The clarity-first loop above is deliberately simple: it adds each two-word product into a zeroed 2*n + 1 scratch buffer and propagates carries immediately. This mirrors the internal test implementation, not a production constant-time multiplier. If the product operands are secret, replace the early-exit carry helper with a fixed public-suffix pass and review the generated code. Faster row-wise schedules are possible, but each one must restate where the high word of every product is stored and why carry propagation cannot run past the scratch buffer.

Changing the loop order invalidates the proof and requires a new bound.

This skeleton assumes scratch has length at least 2*n + 1 and does not overlap a or b. If in-place multiplication is part of the public API, compute into a separate scratch buffer and copy the low 2*n product words after the product is complete.

Example: two-limb product

Let \(a=a_0+a_1B\) and \(b=b_0+b_1B\). Then

\[ab=a_0b_0+(a_0b_1+a_1b_0)B+a_1b_1B^2.\]

The middle coefficient can exceed \(B\), so it is not a limb until carry propagation has been performed.

Example: high carry stress

Take \(a_i=b_i=B-1\) for all \(i\). The coefficient of \(B^{n-1}\) before carrying is \(n(B-1)^2\). This is far larger than one double-width word when \(n\) is large, which is why the implementation does not accumulate a full column naively. It accumulates one row at a time and carries immediately.
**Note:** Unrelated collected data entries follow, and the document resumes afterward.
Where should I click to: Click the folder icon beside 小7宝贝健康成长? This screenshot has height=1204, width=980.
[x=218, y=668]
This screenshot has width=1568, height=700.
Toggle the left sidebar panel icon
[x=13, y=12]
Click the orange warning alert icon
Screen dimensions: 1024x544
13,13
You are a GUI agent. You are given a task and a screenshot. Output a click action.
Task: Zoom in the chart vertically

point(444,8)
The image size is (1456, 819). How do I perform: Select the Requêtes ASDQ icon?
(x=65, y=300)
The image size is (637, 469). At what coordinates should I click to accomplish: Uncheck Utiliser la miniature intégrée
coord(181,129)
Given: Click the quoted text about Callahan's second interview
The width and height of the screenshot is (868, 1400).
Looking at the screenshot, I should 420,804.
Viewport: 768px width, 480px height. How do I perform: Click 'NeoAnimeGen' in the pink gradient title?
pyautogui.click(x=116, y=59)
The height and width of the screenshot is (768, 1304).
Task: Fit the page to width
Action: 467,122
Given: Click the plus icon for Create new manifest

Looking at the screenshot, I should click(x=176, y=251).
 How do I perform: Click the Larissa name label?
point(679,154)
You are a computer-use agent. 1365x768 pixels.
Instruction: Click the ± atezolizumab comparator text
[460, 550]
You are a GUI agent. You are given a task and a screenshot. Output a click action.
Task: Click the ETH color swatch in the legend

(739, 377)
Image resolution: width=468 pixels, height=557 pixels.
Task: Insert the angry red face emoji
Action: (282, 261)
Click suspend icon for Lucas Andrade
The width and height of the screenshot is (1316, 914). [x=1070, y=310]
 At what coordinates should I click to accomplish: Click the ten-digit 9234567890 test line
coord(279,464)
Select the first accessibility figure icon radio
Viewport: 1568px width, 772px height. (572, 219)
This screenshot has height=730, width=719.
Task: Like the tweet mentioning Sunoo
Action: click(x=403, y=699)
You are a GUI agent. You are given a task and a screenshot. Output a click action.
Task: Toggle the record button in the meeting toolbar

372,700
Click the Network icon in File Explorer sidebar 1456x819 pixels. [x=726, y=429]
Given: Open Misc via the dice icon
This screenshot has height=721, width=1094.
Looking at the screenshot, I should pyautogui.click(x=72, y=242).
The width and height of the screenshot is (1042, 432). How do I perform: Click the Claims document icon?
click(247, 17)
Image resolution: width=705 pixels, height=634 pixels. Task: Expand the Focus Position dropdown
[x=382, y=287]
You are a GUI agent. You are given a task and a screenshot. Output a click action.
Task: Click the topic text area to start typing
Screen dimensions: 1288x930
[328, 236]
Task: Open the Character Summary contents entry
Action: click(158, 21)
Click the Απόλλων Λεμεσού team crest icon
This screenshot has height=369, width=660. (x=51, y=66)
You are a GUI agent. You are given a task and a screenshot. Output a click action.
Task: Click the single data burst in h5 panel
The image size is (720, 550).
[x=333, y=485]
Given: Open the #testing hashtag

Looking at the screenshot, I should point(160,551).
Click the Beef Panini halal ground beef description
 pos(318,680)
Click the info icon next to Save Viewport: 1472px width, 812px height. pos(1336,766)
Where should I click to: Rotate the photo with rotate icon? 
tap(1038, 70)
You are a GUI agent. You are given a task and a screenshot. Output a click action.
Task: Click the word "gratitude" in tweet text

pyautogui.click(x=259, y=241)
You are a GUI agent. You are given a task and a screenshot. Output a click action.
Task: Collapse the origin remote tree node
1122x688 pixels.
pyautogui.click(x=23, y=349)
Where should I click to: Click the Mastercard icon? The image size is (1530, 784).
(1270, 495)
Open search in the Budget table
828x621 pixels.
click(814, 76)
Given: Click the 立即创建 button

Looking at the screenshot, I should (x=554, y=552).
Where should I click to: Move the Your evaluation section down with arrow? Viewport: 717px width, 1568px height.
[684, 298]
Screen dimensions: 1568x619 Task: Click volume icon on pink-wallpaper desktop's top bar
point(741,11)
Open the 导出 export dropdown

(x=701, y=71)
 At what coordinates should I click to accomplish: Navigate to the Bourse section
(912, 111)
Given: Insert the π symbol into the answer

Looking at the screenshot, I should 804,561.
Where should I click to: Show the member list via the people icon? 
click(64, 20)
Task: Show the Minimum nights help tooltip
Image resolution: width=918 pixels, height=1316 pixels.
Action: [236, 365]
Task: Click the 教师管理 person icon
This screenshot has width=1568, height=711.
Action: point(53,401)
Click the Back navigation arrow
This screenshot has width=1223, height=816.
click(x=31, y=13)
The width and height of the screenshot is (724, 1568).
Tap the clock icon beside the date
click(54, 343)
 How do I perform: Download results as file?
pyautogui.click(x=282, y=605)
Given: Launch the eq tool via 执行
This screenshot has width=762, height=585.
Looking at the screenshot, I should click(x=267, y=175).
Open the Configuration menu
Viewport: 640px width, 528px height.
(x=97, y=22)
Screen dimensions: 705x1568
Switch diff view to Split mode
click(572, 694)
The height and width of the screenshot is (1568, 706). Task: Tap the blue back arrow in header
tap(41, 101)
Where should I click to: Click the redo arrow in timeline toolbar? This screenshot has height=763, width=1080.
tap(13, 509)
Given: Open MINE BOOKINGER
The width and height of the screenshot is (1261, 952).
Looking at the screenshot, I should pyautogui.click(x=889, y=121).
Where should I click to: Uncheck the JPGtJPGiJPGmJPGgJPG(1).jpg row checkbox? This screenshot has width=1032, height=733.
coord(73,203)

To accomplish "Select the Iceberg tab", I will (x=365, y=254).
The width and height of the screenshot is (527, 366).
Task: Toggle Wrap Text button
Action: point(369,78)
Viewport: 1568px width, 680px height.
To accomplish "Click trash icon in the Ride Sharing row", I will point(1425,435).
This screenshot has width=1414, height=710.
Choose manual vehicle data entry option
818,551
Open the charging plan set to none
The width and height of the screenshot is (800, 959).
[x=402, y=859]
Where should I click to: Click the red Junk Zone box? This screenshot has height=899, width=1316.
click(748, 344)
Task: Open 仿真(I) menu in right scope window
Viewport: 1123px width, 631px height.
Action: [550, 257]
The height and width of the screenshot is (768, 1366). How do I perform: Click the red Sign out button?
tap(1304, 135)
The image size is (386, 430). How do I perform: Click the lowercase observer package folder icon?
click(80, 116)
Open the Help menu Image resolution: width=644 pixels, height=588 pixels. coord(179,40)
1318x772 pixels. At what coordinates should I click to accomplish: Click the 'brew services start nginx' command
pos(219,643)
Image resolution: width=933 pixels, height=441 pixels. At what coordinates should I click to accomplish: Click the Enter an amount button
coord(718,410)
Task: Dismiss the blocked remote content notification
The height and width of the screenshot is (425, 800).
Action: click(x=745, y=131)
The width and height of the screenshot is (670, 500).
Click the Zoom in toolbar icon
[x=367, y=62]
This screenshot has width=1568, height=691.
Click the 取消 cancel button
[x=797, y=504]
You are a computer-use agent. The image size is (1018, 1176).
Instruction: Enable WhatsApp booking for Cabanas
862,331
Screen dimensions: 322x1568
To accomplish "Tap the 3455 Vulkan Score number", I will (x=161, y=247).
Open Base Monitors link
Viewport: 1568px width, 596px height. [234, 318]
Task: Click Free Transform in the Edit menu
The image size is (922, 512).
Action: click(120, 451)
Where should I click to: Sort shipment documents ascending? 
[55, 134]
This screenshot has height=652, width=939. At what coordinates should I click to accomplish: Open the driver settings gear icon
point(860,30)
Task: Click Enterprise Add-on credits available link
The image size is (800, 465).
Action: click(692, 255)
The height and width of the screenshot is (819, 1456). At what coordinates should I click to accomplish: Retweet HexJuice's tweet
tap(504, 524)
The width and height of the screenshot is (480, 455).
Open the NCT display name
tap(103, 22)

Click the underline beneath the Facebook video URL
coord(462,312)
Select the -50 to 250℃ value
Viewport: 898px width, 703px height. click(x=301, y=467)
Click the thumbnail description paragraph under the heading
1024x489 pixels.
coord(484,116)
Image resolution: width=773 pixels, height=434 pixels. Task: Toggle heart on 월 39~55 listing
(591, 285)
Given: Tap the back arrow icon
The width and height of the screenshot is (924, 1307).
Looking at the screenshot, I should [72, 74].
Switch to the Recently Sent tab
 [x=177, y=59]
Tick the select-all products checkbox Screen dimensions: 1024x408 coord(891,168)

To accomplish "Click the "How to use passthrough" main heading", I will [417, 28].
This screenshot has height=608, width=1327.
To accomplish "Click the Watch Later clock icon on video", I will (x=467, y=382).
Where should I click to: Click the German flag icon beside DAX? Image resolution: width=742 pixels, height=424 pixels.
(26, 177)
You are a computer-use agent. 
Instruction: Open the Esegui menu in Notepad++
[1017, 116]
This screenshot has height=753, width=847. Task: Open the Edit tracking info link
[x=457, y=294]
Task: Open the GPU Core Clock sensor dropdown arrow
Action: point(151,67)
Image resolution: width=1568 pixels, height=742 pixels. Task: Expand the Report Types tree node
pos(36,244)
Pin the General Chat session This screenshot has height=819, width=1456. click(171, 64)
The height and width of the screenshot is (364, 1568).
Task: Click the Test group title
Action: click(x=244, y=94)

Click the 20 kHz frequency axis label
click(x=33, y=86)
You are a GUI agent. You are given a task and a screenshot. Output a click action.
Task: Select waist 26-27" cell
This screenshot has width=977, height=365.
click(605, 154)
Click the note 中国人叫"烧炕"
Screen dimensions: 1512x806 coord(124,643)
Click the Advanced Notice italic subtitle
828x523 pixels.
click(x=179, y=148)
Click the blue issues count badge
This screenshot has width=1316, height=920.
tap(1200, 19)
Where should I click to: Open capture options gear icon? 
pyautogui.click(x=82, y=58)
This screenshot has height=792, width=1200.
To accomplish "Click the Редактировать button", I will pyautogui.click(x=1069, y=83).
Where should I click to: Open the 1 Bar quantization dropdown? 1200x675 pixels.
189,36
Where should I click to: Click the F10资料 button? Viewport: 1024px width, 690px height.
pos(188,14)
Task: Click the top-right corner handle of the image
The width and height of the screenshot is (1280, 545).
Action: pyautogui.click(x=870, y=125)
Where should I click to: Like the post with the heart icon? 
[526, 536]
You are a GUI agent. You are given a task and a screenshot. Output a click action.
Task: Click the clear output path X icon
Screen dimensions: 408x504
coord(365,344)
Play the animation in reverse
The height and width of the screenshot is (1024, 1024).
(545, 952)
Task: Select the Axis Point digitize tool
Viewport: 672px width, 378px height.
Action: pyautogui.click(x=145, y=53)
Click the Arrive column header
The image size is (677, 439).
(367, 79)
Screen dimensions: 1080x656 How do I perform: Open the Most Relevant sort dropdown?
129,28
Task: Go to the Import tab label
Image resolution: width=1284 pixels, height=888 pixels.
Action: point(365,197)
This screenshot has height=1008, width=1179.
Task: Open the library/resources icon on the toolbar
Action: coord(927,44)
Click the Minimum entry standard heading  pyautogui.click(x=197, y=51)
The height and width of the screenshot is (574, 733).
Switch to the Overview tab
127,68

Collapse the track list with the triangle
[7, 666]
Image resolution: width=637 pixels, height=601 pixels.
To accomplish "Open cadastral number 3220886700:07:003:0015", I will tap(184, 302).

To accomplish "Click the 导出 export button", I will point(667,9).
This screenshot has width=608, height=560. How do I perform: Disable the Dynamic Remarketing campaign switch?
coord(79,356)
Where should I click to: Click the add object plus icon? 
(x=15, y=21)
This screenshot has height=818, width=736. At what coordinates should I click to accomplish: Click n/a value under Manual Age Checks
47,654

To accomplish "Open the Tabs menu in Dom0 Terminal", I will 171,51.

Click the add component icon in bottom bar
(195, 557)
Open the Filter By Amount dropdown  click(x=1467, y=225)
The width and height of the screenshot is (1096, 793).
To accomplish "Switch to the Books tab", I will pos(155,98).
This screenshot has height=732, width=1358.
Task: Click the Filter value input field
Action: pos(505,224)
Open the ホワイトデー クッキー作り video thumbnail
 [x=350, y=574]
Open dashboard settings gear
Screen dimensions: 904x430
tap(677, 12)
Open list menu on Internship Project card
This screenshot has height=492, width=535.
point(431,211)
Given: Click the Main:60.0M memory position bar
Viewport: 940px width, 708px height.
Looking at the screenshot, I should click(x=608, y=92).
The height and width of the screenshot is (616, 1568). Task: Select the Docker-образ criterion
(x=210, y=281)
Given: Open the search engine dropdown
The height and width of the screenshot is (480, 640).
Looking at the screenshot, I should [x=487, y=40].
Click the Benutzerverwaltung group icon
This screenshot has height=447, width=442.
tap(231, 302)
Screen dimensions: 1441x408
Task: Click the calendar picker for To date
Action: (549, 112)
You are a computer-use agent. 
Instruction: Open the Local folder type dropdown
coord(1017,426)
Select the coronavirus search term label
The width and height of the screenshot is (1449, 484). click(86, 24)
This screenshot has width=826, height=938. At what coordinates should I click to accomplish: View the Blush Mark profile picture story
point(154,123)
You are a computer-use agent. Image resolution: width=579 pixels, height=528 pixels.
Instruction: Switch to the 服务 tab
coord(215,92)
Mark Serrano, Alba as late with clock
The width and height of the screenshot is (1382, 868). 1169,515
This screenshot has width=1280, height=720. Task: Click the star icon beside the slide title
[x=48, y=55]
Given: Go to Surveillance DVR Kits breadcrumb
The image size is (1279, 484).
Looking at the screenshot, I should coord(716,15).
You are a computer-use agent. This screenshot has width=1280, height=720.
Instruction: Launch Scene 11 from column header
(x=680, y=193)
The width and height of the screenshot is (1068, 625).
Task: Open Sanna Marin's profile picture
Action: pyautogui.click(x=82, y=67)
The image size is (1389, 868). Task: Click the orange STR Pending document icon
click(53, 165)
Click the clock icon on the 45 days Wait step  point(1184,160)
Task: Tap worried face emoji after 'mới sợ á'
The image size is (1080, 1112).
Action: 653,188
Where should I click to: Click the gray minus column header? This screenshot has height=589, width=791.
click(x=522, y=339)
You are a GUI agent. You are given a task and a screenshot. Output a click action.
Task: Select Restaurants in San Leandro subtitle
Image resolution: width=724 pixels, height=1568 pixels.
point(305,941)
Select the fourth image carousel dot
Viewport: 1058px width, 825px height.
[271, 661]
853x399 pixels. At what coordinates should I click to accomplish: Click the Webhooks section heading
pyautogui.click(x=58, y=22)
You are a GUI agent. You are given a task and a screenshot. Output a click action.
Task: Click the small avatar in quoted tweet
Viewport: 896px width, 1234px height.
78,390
Test vectors with SageMath

def to_limbs(x, n, w=32):
    B = 2^w
    return [(x // B^i) % B for i in range(n)]

def from_limbs(a, w=32):
    B = 2^w
    return sum(Integer(a[i]) * B^i for i in range(len(a)))

w, n = 32, 8
B = 2^w
vectors = [
    (B^n-1, B^n-1),
    (B^3 + 2*B + 9, B^2 + B - 1),
]
for x, y in vectors:
    print(from_limbs(to_limbs(x*y, 2*n, w), w) == x*y)

Cryptographic note

Schoolbook multiplication has a fixed outer convolution shape for fixed \(n\). That is only a starting point for constant-time arithmetic: the correctness-first carry helper above exits early, so it is suitable for the internal test workspace but not for secret-dependent production multiplication. A production routine needs fixed public carry propagation, fixed memory traversal, and compiler-output review.